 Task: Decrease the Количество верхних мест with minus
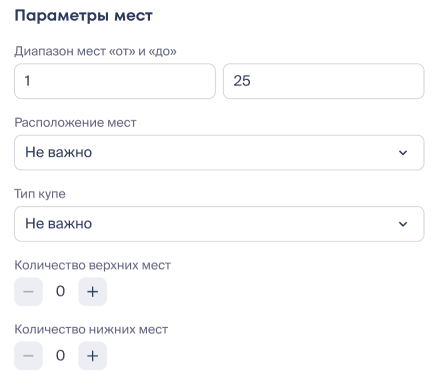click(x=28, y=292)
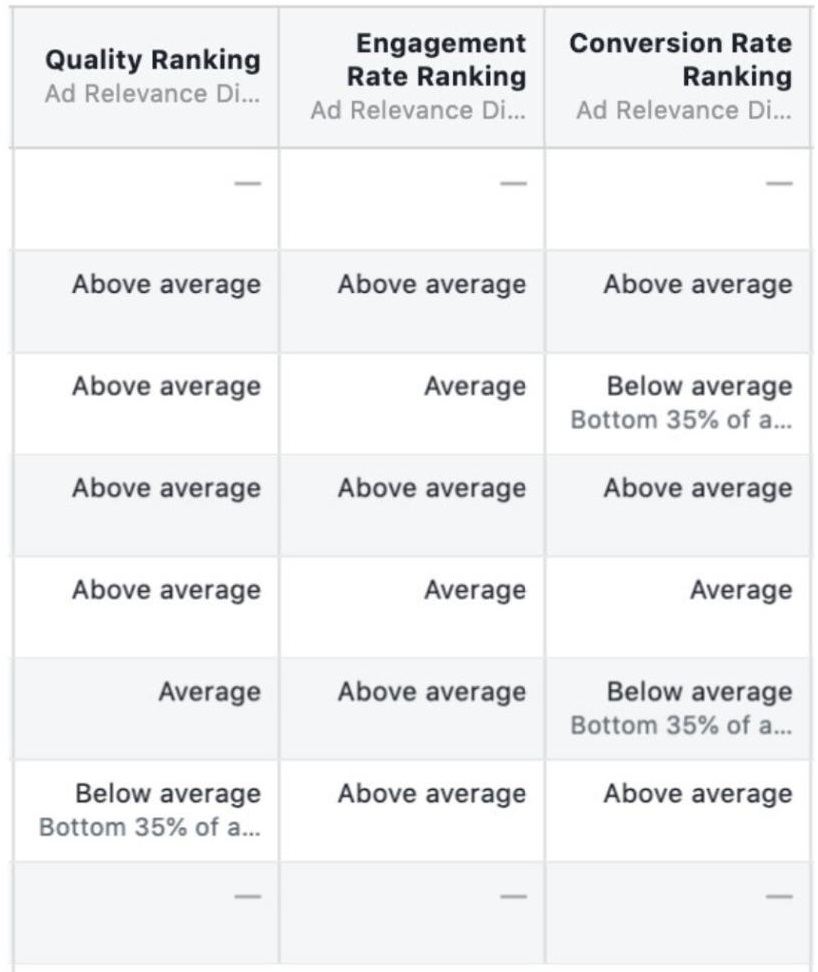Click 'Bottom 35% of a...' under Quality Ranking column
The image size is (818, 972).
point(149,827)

==

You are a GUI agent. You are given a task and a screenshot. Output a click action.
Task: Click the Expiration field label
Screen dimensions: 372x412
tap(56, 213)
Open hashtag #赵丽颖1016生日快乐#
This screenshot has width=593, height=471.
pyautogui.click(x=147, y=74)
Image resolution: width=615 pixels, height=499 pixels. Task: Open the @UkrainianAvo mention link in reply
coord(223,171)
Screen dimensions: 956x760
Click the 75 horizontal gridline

==

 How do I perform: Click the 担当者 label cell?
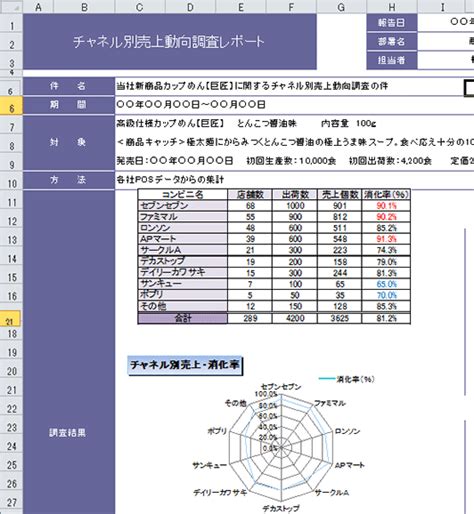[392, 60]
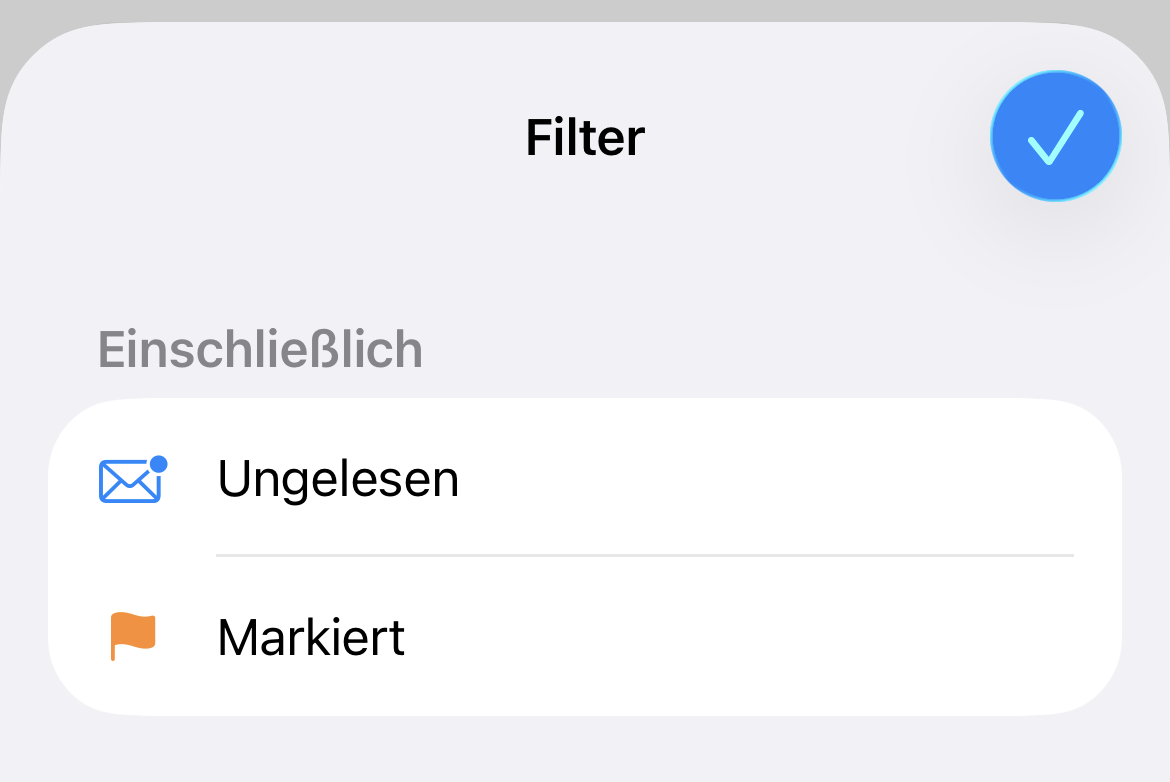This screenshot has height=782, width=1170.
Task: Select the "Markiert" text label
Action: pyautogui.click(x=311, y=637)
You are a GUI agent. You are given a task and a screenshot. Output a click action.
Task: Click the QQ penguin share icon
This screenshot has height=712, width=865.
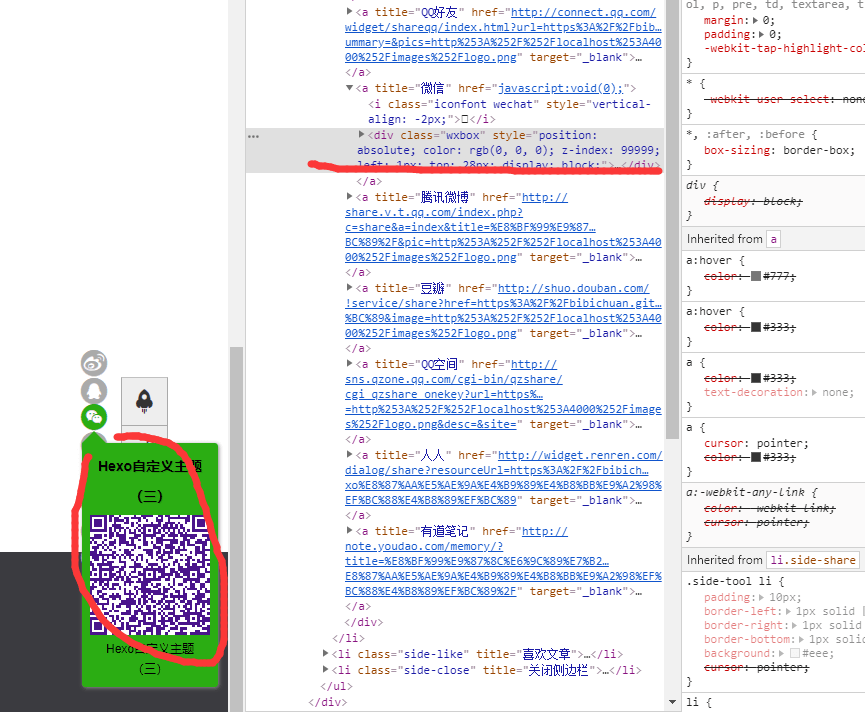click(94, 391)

**What you will do:** Going back to the entries above, set down exactly the lines that begin at the one with "Open hashtag #赵丽颖1016生日快乐#" and end at the one with "Click the 75 horizontal gridline", both included, and nothing else.

**Solution for this exercise:**
Open hashtag #赵丽颖1016生日快乐#
This screenshot has width=593, height=471.
pyautogui.click(x=147, y=74)
Image resolution: width=615 pixels, height=499 pixels. Task: Open the @UkrainianAvo mention link in reply
coord(223,171)
Screen dimensions: 956x760
Click the 75 horizontal gridline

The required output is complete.